Kansas City’s collapse opened the door for the Raiders to make the playoffs despite their own poor year. They went to Arrowhead on Sunday tied at 6-6 and with a chance to put the Chiefs to bed for the year, and failed massively. They couldn’t muster any resistance to a Chiefs team that just a week ago seemed to be in meltdown. Kansas scored 26 points unanswered, racked up 408 yards, dominated time of possession and forced three turnovers. Rather than the Chiefs season being over it was the Raiders, and for that, Del Rio has to go.
Vance Joseph, Denver Broncos
Speaking of AFC West coaches that have to go… Vance Joseph’s Broncos may have picked up a 23-0 win over the Jets on Sunday, but that shouldn’t erase all the awfulness that has gone on this year.
While Joseph isn’t to blame for the poor choice of quarterbacks he had at the start of the season, Trevor Siemian has regressed under his stewardship and the defense has gone from world-beater to battered and bruised in 2017. The collapse of the Broncos has been egregious given the talent on the roster. From the trio of cornerbacks, to Von Miller and Derek Wolfe up front, to Demaryius Thomas and Emmanuel Sanders at wide out, there are a lot of teams doing more with less this season while the Broncos flounder at the foot of a very winnable division.
Dropping a coach after one year is a very, very rare thing but it is pretty clear that Joseph is in over his head in Denver and has only been a negative to the health of the organization.
Chuck Pagano, Indianapolis Colts
When was the last time you paid attention to what the Colts were doing? Week 4? The preseason? It’s a legitimate question because Indy may have been the least consequential team in the NFL this year. Not horrifically bad, not making interesting trades, not pulling off exciting upsets. They sit at 3-10 in the basement of the AFC South having done very, very little with their season.

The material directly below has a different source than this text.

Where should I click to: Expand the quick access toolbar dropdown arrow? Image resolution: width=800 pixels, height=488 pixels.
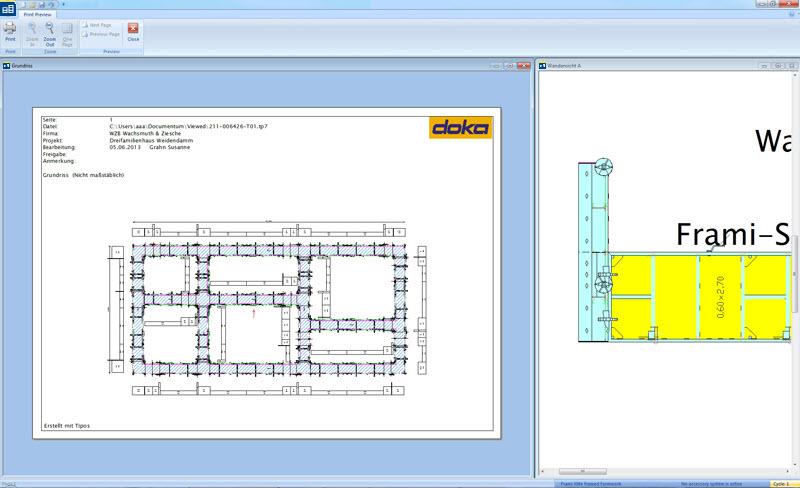66,5
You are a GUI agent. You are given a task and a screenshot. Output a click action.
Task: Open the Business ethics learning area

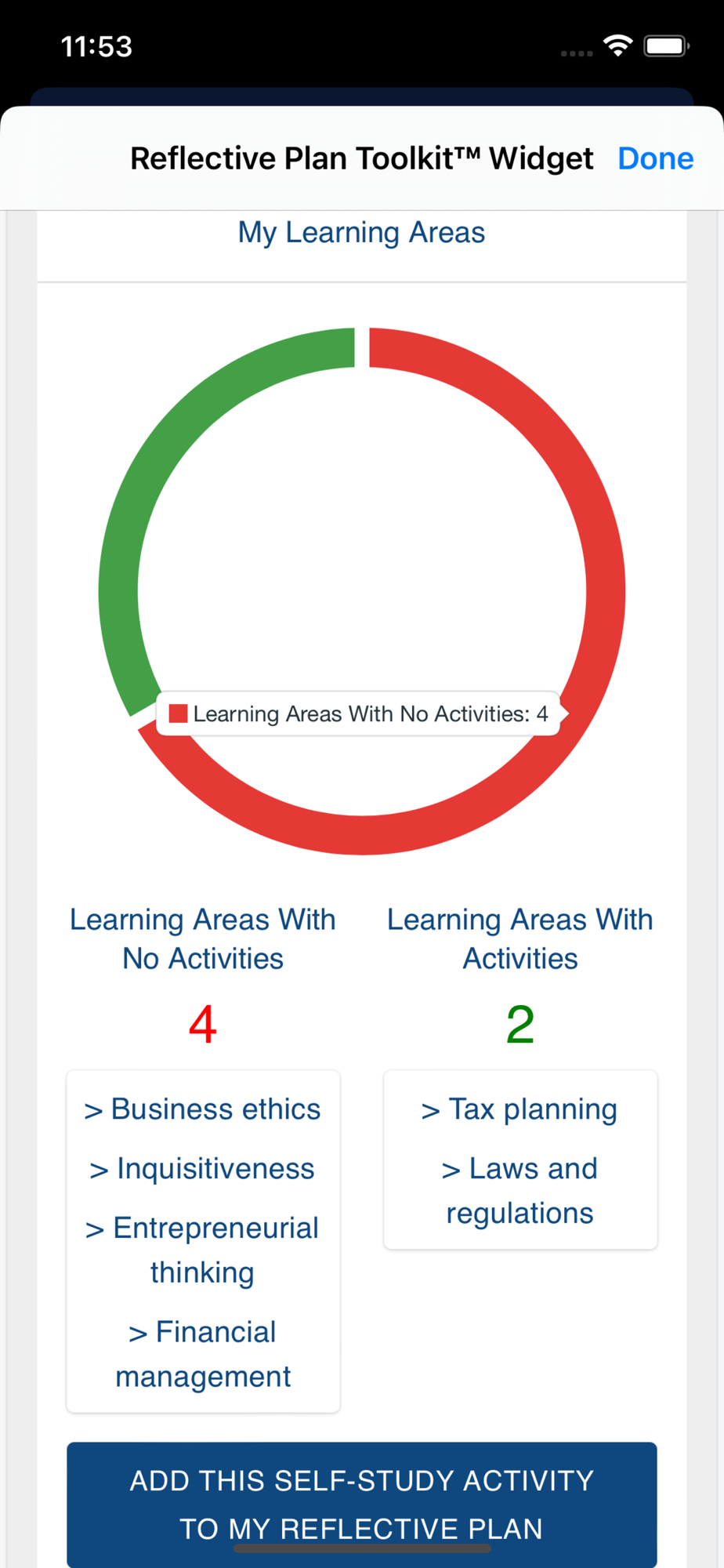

Their -131 point differential is better than only Cleveland’s (and that is only just) and Chuck Pagano, who should have been fired last year, has been nothing but a lame duck barely steering the ship. The franchise has some huge decisions coming up, with Andrew Luck’s injury situation setting the path for them for potentially the next decade. If he plays or if he doesn’t, you need new blood in charge of the Colts. Someone who can actually coach up a defense to support him, someone who will ensure he isn’t absorbing 70 hits a year. The Colts have to make a change.
John Fox, Chicago Bears
Speaking of lame ducks, John Fox has been hobbling around and quacking for a while now. The hyper-conservative coach is only just starting to take the shackles off Mitchell Trubisky, but it’s too little too late. Years of poor coaching, inattention to detail, and an extreme lack of development from almost anyone on the roster necessitates a change.
Even if Fox was doing an ok job, the example the LA Rams have given of revitalizing a young quarterback by firing an old coach for a young offensive-minded guy is looming large over the NFL right now. The Bears would be very wise to follow that example and chase the likes of Josh McDaniels and Matt Nagy this offseason.
Dirk Koetter, Tampa Bay Buccaneers
Koetter, however, is a counter-point to the Sean McVay example. He was brought in with the express aim of improving Jameis Winston’s play. Under Koetter’s tenure the Bucs have struggled to create any consistency running the ball and the defense has been left to fend for itself. That would be just about acceptable if Winston was on his way to an All-Pro season, but he isn’t. He is still making the same reckless errors he was as a rookie and is missing throws that he should be making.
Tampa were busy in the offseason adding pieces to help Winston put up incredible numbers but it just hasn’t materialized, and for that Koetter must go.